Since I last wrote about the complications of imposing a real (read: offline) name culture online, the Nym Wars have raged, triggered by Google’s attempt to mandate that G+ users hold accounts in their ‘real names’ and nothing but.
Human identity is prismatic and dimensional. Exploring and inhabiting the full extent(s) of our selves is a part of being human. No single lateral ‘real name’ identity should ever be allowed to colonise our interactions and representations of self, despite the misguided arguments of digital power players.
Aliases do not create bullies and anonymity can be used to fight back.
Driving the ‘real name’ as means to civil utopia discourse are private companies keen to capture a granular big picture of our whole selves, online and off.
We seem to understand this on one level. We get in a tizzy about privacy, demanding that web behemoths like Google and Facebook not be able to tether our browsing or buying habits to the rest of our offline lives and selves.
We insist on the right to manage our own contexts, as we choose.

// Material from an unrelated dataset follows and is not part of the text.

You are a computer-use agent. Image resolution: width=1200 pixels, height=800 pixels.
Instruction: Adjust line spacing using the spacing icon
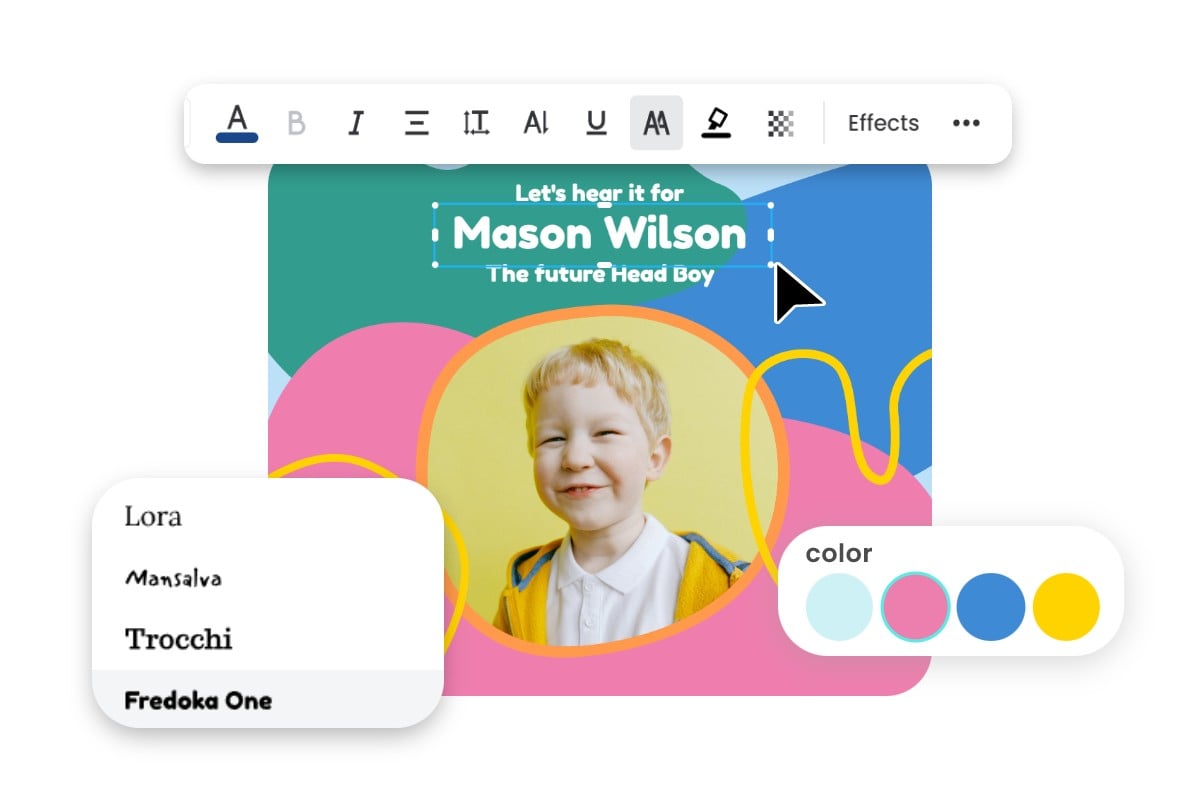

We recognise that who we are now, isn’t who are we tomorrow.
And we understand that real names do not mean safety. For many, they mean the complete opposite.

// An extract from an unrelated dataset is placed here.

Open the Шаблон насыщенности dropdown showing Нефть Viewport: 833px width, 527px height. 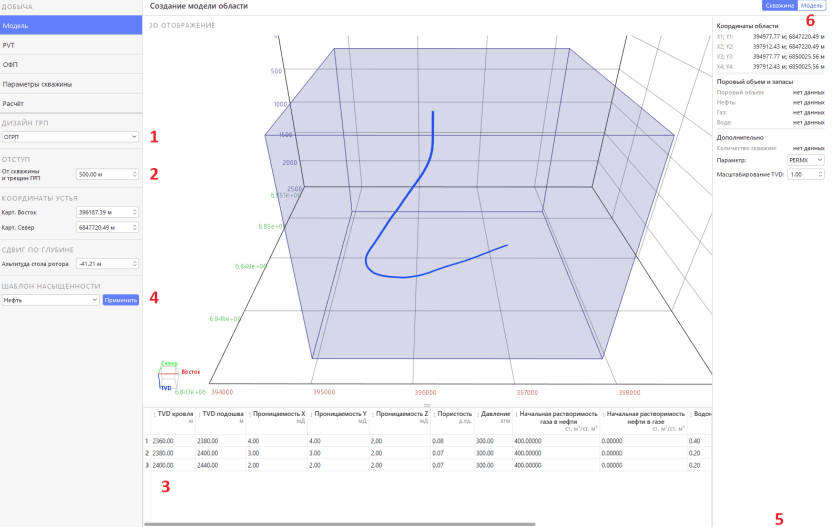pyautogui.click(x=49, y=299)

It’s not just whistle blowers and dissenters who benefit from anonymity. An environment where people feel they can speak their mind without intimidation means that challenging subjects will be aired, and the best and worst of us will surface.
Transformations are possible, because we see the gulf of us.

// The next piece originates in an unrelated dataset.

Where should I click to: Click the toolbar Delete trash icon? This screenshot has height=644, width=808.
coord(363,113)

It’s time we stopped crying foul at bullies ‘hiding’ behind aliases and focused creating our own restorative culture where our communities are empowered to stand strong.
The behaviour deserves outrage; not the fact we don’t know it’s our neighbour. We’re all capable of power plays. And we’re all capable of change.
There’s nothing to stop a St Albans student from falsely outing someone as a bully, as part of a personal vendetta, or an act of bullying in itself.
But the article suggests that teachers are looking for patterns, rather than specifics.
If a name crops up multiple times, from different students, then there’s a reason to investigate further.
The notes aren’t judge, jury and executioner; they’re a nudge and a clue, where none may have existed.
Community managers and moderators use similar techniques to identify which community members or users might warrant a closer look, or a private conversation explaining that their behaviour is a concern to many in the community.
The clincher is the follow through. Teachers take visible action as a result of the students notes. Without outcomes, the box would become empty over time. It’s the same in online communities. Moderation needs to be visible enough for members to know someone is looking out for them, but not so personal that it’s confronting and dissuading for them to help out in keeping the peace.
Granted, St Albans’ box is a neatly locked container, not a public, searchable and discoverable web.
The notes in the St Albans programs aren’t made available to everyone (I presume), like a conversation online.
But here we have a community that has created a workable, fair system of governance that doesn’t patronise and has shaped culture change.
Moderation systems should do the same.
They should be honestly and organically internalised by the communities they serve, accommodating social and cultural sensitivities as well as legal regimes.
They should be a partnership between professionals and members (in this case, teachers and students).
They should be realistic, focusing on the collective, the long term, and the small victories that can build precedents.
They should be equitably applied, protecting identities or actions likely to spur reprisal.
I am generally referring to bounded communities here (such as forums, or discussion groups, where there is rich peer to peer interaction and a community manager has some bandwidth to establish culture and governance), however these principles can be applied to any social space online.
Consistency, practical and visible governance, and a respect for multifarious identities make for richer, more lasting interactions, no matter the scenery.
Our communities and contexts are innumerable, and demand unique scaffolding for sociability, civility and transgression.
A blanket moratorium on anonymity or pseudonymity is impractical, an improper flexing of privelege, and no solution to uncivil or bullying behaviours.
Kudos to St Albans for reminding us that ‘namelessness’ can give people a voice, and for giving young people respect and agency they’re often denied in the name of ‘protection’.
They’ve defined themselves through their actions, not their names.